Money was passing down, even to poets and artists, from the captors of Egypt’s treasure, the absentee owners of Italy’s soil, and the exploiters of the Empire’s resources and trade. Writers dedicated their works to rich men in the hope of receiving gifts that would finance their further toil; so Horace addressed his odes to Sallust, Aelius Lamia. Manlius Torquatus, and Munatius, Plancus. Messala Corvinus gathered about him a coterie of authors whose star was Tibullus, and Maecenas redeemed his wealth and poetry by presents to Virgil, Horace, and Propertius. Until his final irascible years, Augustus followed a liberal policy toward literature; he was glad to have letters and art take up the energies that had disturbed politics; he would pay men to write books if they would let him govern the state. His generosity to poets became so renowned that a swarm of them buzzed around him wherever he went. When a Greek persisted, day after day, in pressing verses into his hand as he left his palace, Augustus retaliated by stopping, composing some lines of his own, and having an attendant give them to the Greek. The latter offered the Emperor a few denarii and expressed his regret that he could not give more. Augustus rewarded his wit, not his poetry, with 100,000 sesterces.1

The stream of books swelled now to proportions unknown before. Everyone from fool to philosopher wrote poetry.2 Since all poetry, and most literary prose, were designed to be read aloud, gatherings were formed at which authors read their productions to invited or general audiences or, in rare moments of tolerance, to one another. Juvenal thought that a compelling reason for living in the country was to escape the poets who infested Rome.3 In the bookshops that crowded a district called the Argiletum, writers assembled to compute literary genius, while impecunious bibliophiles furtively read snatches of the books they could not buy. Placards on the walls announced new titles and their cost. Small volumes sold for four or five sesterces, average volumes for ten ($1.50); elegant editions like Martial’s epigrams, usually illustrated with a portrait of the author, brought some five denarii ($3).4 Books were exported to all parts of the Empire, or were published simultaneously in Rome, Lyons, Athens, and Alexandria;4a Martial was pleased to learn that he was bought and sold in Britain. Even poets now had private libraries; Ovid affectionately describes his.5 We gather from Martial that there were already book fanciers who collected de luxe editions, or rare manuscripts. Augustus established two public libraries; Tiberius, Vespasian, Domitian, Trajan, and Hadrian built others; by the fourth century there were twenty-eight in Rome. Foreign students and writers came to study in these libraries and in public archives; so Dionysius came from Halicarnassus, and Diodorus from Sicily. Rome was now the rival of Alexandria as the literary center of the Western world.

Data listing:
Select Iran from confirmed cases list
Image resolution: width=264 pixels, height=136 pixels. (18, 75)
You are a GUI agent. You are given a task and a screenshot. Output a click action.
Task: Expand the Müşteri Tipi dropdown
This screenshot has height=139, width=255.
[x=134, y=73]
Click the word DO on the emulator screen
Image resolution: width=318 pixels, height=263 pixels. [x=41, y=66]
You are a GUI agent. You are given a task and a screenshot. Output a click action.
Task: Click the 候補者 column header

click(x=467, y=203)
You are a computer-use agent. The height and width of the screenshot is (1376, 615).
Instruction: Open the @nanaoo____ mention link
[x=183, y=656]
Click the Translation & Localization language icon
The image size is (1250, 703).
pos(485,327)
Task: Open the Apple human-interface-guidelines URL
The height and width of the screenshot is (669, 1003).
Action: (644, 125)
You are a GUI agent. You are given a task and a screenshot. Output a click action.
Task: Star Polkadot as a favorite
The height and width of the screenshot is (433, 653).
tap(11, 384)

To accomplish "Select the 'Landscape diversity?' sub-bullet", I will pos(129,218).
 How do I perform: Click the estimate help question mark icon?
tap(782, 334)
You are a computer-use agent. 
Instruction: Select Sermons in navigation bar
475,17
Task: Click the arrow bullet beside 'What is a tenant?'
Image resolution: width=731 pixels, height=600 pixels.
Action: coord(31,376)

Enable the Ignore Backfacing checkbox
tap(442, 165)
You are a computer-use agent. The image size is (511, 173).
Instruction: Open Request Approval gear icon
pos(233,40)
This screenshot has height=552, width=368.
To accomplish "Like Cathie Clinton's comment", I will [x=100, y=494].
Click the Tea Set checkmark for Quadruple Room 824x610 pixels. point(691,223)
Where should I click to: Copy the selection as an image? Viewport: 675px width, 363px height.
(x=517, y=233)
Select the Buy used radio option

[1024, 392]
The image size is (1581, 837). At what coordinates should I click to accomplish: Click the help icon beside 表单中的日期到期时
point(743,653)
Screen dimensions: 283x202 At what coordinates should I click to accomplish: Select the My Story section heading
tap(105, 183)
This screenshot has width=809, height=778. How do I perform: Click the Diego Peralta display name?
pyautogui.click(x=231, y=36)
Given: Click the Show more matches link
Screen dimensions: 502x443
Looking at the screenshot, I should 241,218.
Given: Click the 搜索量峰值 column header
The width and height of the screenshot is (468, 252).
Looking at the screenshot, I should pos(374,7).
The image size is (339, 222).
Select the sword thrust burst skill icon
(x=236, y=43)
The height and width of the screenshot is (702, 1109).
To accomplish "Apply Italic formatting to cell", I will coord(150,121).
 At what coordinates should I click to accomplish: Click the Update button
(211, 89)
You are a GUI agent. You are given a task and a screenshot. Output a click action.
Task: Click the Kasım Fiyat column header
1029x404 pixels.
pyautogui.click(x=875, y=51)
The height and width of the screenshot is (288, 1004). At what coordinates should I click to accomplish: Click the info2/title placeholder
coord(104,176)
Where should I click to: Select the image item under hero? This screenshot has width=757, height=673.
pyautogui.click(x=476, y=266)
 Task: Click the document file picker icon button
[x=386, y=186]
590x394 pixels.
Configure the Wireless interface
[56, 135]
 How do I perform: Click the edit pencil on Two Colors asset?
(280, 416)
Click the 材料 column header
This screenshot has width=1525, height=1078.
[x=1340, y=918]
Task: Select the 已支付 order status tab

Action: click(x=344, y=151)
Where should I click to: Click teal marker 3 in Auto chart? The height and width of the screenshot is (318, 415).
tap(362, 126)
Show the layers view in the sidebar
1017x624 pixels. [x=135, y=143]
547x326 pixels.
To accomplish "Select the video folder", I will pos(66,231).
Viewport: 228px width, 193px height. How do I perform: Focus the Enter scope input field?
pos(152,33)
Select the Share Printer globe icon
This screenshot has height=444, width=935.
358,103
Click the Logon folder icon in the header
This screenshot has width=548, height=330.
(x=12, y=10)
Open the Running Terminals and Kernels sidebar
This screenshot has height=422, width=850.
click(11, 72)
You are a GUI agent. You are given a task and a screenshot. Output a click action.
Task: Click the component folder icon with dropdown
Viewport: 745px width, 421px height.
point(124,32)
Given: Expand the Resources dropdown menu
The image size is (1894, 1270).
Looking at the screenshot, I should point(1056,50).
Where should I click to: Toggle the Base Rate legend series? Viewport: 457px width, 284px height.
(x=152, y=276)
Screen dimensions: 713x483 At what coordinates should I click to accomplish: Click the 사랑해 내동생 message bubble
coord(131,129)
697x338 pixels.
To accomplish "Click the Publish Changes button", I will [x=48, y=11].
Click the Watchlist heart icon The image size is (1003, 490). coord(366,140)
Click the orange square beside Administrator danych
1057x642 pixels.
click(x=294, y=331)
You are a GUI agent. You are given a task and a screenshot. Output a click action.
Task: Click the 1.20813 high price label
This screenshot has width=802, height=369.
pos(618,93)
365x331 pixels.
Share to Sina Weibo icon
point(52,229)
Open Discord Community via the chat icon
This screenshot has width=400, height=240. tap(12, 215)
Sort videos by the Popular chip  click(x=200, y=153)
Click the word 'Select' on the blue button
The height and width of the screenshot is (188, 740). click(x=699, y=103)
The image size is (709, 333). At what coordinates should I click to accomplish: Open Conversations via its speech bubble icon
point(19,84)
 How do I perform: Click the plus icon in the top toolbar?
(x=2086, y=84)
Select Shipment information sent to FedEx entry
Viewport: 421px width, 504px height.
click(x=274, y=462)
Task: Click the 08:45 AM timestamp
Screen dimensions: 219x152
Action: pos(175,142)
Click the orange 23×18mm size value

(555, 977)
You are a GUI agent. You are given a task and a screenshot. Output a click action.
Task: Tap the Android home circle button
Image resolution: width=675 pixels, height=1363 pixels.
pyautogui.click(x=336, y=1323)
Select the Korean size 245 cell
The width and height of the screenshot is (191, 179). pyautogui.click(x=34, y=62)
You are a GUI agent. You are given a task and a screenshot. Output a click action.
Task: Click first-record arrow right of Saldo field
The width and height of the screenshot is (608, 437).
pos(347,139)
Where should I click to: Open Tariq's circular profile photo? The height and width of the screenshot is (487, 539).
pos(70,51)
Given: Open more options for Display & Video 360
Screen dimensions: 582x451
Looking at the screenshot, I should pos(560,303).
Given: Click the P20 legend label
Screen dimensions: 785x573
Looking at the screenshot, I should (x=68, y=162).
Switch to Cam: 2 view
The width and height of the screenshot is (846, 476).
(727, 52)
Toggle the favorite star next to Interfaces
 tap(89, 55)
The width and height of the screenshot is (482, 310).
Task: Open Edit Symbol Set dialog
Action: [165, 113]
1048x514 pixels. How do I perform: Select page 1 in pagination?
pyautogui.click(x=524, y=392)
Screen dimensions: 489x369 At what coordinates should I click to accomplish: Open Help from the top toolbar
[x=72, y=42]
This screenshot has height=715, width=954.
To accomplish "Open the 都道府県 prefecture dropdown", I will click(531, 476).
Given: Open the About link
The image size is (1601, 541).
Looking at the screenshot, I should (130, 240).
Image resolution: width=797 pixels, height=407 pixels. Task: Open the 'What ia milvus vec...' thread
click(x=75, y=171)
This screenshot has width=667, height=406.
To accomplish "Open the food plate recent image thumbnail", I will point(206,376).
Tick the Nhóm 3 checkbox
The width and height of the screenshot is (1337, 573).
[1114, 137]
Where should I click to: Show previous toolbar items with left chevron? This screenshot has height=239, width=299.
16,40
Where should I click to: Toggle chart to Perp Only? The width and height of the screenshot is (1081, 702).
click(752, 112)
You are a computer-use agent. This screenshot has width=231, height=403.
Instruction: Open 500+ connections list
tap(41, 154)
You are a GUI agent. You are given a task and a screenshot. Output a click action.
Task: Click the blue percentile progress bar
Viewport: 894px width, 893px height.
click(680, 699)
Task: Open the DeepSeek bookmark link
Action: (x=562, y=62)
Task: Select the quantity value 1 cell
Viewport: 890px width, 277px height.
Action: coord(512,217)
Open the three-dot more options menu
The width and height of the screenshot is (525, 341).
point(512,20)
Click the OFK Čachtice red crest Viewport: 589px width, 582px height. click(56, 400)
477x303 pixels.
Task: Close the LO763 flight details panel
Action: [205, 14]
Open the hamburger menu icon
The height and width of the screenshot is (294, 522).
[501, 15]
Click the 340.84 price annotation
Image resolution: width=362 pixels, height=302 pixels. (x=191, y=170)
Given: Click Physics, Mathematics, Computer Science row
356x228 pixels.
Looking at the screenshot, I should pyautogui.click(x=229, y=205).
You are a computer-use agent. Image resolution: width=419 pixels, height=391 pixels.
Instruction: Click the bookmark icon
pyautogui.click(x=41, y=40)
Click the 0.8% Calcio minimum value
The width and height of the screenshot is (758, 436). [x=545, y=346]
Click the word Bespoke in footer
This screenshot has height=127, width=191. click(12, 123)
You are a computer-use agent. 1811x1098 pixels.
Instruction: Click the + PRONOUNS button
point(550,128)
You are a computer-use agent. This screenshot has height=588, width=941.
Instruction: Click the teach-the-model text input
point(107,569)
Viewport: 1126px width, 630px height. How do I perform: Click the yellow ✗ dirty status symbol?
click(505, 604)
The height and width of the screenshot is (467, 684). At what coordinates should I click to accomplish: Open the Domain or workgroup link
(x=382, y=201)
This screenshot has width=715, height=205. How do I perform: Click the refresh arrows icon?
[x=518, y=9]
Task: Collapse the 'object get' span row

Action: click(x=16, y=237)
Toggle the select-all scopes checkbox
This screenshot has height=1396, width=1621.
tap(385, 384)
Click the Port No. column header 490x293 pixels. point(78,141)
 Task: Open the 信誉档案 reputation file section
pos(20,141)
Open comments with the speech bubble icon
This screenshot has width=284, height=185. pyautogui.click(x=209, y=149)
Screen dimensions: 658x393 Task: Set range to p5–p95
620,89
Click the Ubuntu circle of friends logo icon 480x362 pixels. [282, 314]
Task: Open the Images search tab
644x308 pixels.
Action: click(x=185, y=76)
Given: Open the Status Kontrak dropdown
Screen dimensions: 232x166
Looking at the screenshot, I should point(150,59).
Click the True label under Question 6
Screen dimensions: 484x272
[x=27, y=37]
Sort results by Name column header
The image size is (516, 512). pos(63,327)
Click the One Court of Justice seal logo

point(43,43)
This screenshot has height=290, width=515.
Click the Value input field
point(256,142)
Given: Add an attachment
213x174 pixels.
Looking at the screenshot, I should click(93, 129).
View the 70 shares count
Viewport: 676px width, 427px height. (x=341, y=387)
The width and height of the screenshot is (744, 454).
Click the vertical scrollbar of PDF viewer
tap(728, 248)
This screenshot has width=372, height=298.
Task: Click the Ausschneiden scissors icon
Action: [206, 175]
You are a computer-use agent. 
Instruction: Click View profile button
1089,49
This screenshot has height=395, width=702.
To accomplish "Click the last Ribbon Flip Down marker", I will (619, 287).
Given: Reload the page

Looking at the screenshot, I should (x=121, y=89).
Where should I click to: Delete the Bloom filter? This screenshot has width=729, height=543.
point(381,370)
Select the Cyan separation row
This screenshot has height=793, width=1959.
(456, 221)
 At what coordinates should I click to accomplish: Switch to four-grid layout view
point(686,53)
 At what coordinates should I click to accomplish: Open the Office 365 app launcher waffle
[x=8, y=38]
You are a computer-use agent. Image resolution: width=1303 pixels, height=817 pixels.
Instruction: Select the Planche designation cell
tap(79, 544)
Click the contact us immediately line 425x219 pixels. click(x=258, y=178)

What to do =
A) Answer these questions using the passage on Roman writers and books:
(i) How many sesterces did Augustus give the Greek who kept pressing verses on him?
(ii) What was the name of the district crowded with bookshops?
(iii) How many public libraries were there in Rome by the fourth century?
B) Carry on the passage on Roman writers and books, starting right after its last sentence.

Results in order =
A)
(i) 100,000 sesterces.
(ii) The Argiletum.
(iii) Twenty-eight.

B)
This efflorescence transformed both literature and society. Letters and the arts took on new dignity. Grammarians lectured on living authors; people sang snatches from them in the streets. Writers mingled with statesmen and highborn ladies in luxurious salons such as history would never know again until the flowering of France. The aristocracy became literary, literature became aristocratic. The lusty vigor of Ennius and Plautus, Lucretius and Catullus, was exchanged for a delicate beauty, or a teasing complexity, in expression and thought. Writers ceased to mingle with the people, ceased therefore to describe their ways or speak their language; a divorce set in between literature and life that finally sucked the sap and spirit out of Latin letters. Forms were set by Greek models, themes by Greek tradition or Augustus’ court. Poetry, when it could spare time from Theocritean shepherds or Anacreontic love, was to sing didactically the joys of agriculture, the morality of ancestors, the glory of Rome, and the splendor of its gods. Literature became a handmaiden of statesmanship, a polyphonic sermon calling the nation to Augustan ideas.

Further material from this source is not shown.